WHAT TO PRODUCE: Your task is to copy each line of the records that includes the string "field".

Excerpts from a dataset:
----------

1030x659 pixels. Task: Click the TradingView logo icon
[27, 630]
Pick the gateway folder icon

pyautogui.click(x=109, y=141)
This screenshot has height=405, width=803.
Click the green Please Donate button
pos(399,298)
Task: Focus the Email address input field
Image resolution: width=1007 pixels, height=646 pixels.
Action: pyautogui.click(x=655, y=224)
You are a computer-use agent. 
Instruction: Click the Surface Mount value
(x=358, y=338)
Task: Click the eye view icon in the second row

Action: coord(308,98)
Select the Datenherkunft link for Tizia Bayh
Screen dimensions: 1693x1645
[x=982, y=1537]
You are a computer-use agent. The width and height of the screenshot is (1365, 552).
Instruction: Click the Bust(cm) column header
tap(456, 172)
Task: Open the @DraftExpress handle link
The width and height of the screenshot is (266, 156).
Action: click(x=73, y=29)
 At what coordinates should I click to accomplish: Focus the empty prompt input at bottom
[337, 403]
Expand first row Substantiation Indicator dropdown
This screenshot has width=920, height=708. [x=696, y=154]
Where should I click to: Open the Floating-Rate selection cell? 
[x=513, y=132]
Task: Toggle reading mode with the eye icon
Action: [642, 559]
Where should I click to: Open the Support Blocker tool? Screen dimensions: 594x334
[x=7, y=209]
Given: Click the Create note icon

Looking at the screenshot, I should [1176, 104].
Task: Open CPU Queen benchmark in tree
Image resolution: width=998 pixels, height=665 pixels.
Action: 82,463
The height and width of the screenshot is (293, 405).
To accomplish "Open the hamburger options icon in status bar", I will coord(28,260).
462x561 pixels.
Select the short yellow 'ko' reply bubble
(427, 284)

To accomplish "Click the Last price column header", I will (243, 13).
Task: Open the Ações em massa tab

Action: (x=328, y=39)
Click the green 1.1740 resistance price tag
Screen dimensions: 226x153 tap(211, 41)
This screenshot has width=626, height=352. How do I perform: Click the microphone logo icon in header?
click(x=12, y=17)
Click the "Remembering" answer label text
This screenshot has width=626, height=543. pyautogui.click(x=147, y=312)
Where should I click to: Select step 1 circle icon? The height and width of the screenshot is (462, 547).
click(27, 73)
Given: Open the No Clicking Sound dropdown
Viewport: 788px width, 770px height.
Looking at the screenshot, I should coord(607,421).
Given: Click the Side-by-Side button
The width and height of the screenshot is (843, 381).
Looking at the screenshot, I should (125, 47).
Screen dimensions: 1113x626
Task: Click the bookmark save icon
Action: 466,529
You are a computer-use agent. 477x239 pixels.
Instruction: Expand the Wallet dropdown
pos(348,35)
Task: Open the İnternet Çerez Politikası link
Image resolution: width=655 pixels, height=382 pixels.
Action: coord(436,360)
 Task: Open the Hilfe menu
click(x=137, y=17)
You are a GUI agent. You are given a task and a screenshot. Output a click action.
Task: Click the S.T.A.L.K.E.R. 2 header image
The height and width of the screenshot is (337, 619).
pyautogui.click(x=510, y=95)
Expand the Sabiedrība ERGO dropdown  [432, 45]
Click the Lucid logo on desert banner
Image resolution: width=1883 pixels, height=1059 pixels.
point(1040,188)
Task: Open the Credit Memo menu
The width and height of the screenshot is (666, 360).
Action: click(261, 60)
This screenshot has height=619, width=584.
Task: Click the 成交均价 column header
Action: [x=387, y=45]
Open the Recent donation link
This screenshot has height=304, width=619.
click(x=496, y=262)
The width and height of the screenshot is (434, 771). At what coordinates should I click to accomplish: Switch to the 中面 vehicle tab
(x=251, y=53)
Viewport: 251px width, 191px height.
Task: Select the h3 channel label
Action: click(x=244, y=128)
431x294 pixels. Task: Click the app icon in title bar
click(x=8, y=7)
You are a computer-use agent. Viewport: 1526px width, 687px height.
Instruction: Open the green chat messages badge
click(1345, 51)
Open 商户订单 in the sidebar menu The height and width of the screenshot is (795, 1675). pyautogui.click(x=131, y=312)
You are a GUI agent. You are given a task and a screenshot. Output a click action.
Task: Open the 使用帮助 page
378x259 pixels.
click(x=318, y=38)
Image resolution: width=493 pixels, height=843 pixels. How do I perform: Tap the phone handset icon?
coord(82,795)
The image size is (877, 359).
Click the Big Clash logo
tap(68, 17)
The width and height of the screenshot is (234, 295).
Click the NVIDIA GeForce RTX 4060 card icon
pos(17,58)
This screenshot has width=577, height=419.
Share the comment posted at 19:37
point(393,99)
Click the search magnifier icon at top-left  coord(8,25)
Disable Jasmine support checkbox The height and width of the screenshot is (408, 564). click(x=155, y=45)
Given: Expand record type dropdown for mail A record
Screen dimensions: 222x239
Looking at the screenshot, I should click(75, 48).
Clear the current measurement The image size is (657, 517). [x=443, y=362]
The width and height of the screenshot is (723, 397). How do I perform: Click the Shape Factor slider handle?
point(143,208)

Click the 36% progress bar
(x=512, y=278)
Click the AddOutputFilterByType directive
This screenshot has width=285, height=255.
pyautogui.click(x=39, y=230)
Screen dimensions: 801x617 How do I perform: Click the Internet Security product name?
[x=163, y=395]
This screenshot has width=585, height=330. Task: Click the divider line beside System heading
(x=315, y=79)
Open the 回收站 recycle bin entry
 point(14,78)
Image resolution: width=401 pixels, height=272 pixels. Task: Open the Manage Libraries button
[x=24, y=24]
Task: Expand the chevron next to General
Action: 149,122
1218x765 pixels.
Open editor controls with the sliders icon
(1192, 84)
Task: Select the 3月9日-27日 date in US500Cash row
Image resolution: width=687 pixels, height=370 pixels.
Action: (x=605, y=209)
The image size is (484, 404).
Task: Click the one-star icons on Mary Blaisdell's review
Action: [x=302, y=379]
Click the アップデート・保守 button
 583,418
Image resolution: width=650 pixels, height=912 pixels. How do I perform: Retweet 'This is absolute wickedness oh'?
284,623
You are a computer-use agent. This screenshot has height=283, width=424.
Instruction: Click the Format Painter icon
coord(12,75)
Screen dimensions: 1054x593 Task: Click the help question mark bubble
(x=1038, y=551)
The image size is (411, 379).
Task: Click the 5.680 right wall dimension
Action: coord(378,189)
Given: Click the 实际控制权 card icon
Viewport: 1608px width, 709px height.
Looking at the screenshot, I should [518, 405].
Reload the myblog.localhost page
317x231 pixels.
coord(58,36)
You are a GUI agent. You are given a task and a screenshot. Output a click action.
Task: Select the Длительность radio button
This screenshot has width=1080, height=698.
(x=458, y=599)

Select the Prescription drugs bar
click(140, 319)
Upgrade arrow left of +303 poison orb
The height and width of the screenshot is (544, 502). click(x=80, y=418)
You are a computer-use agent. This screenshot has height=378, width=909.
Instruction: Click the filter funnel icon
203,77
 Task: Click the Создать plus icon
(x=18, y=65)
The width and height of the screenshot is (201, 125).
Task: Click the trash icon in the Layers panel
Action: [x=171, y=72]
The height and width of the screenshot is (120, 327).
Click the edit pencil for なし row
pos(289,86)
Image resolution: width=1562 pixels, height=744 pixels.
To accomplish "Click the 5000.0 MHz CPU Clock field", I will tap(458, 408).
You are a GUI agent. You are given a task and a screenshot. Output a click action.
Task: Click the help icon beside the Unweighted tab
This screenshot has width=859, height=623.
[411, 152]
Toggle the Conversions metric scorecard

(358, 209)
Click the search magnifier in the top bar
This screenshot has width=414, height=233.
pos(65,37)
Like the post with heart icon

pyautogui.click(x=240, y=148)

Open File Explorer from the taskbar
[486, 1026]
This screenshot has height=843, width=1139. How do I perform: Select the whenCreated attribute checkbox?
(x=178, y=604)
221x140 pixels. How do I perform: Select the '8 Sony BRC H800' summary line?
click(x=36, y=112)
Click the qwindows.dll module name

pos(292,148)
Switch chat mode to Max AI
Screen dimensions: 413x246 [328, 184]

----------

ANSWER TO THIS EXERCISE:
Task: Focus the Email address input field
To accomplish "Click the 5000.0 MHz CPU Clock field", I will tap(458, 408).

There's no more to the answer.